* WORK REQUEST
Set down the entries below exactly; drop the pictures.
Content starts
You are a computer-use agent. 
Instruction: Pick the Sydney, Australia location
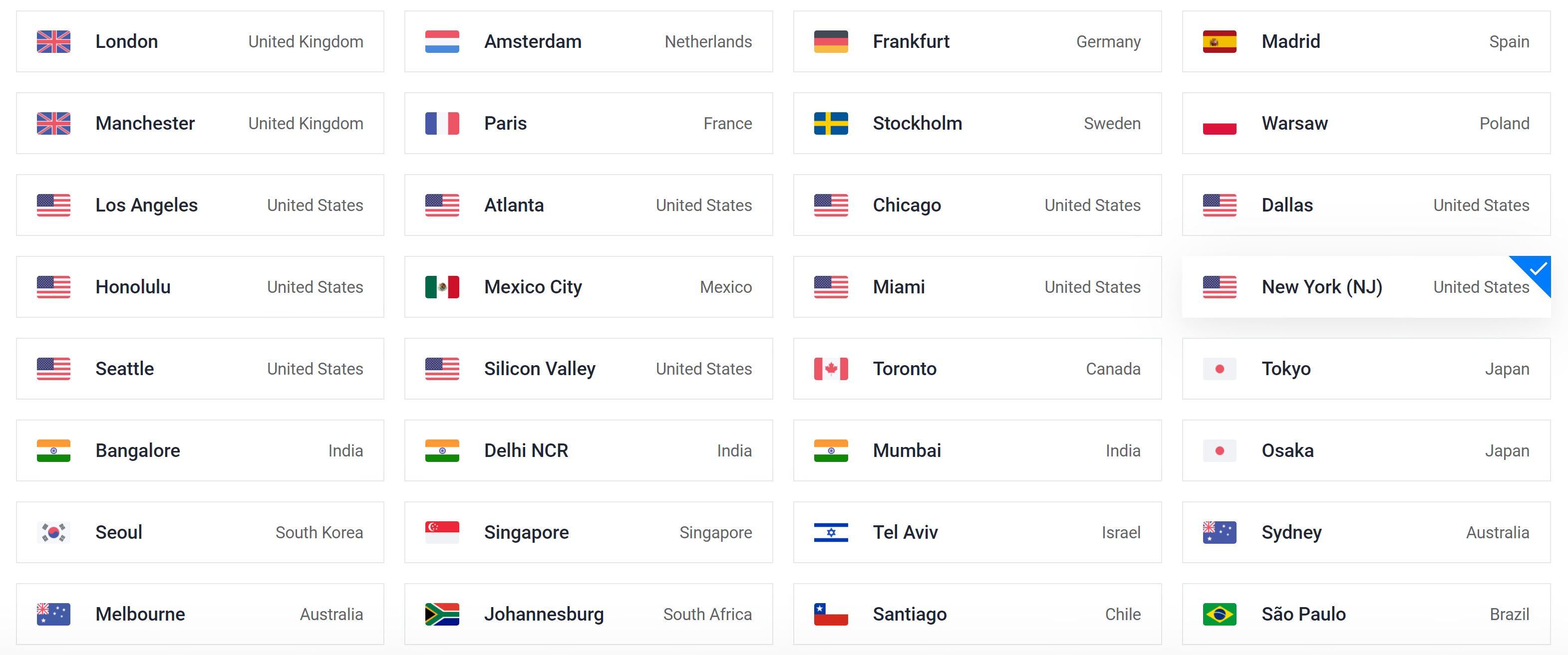click(x=1365, y=532)
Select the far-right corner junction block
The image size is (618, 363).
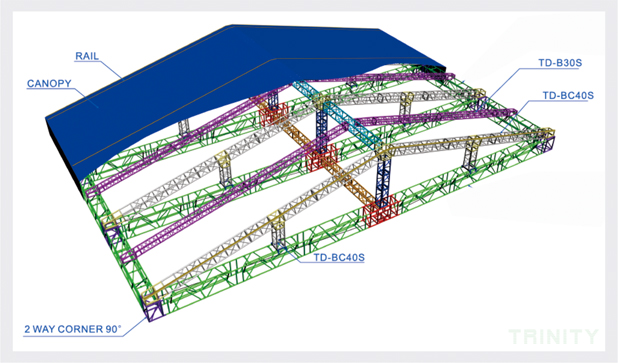[x=545, y=140]
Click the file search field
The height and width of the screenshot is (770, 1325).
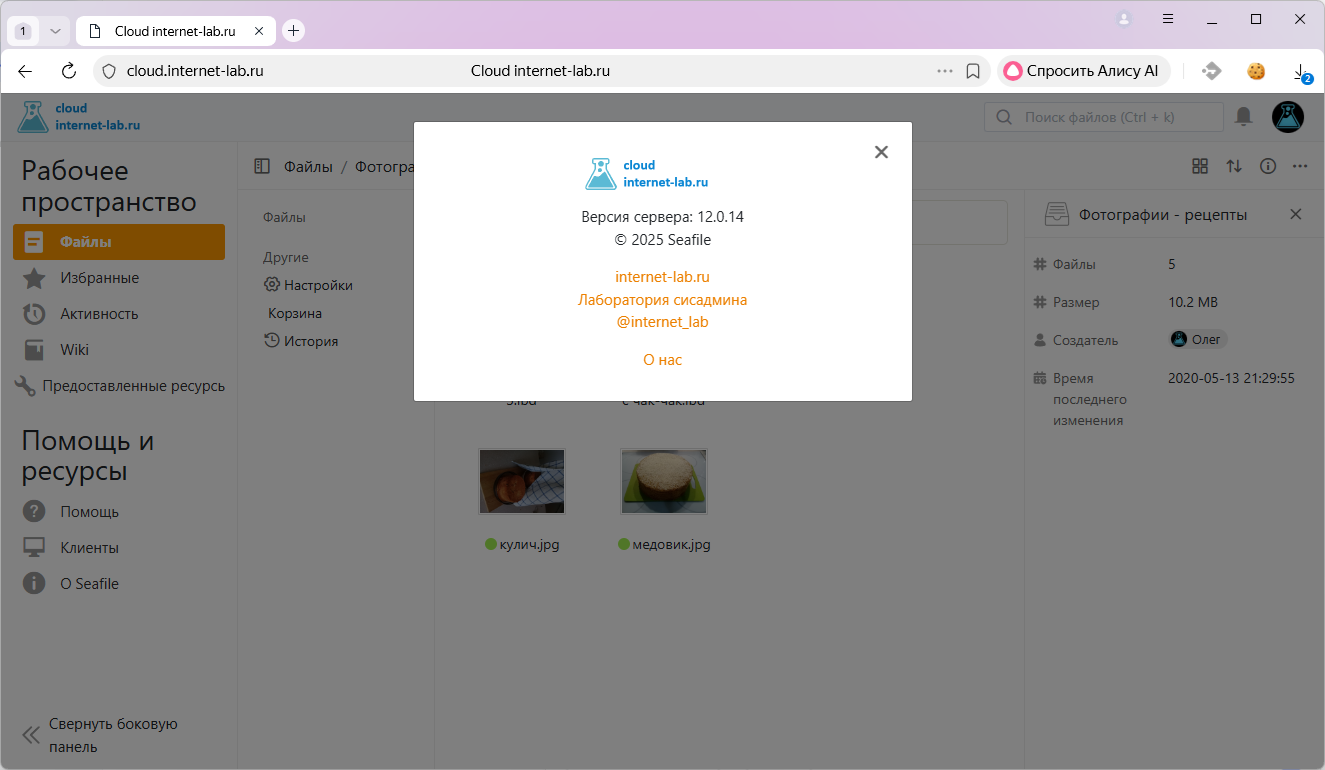[1104, 117]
Content ends
* WRITTEN SOLUTION
You are a computer-use agent. 
Instruction: Pick the Sydney, Australia location
click(x=1365, y=532)
Select the far-right corner junction block
The image size is (618, 363).
[x=545, y=140]
Click the file search field
The height and width of the screenshot is (770, 1325).
[1104, 117]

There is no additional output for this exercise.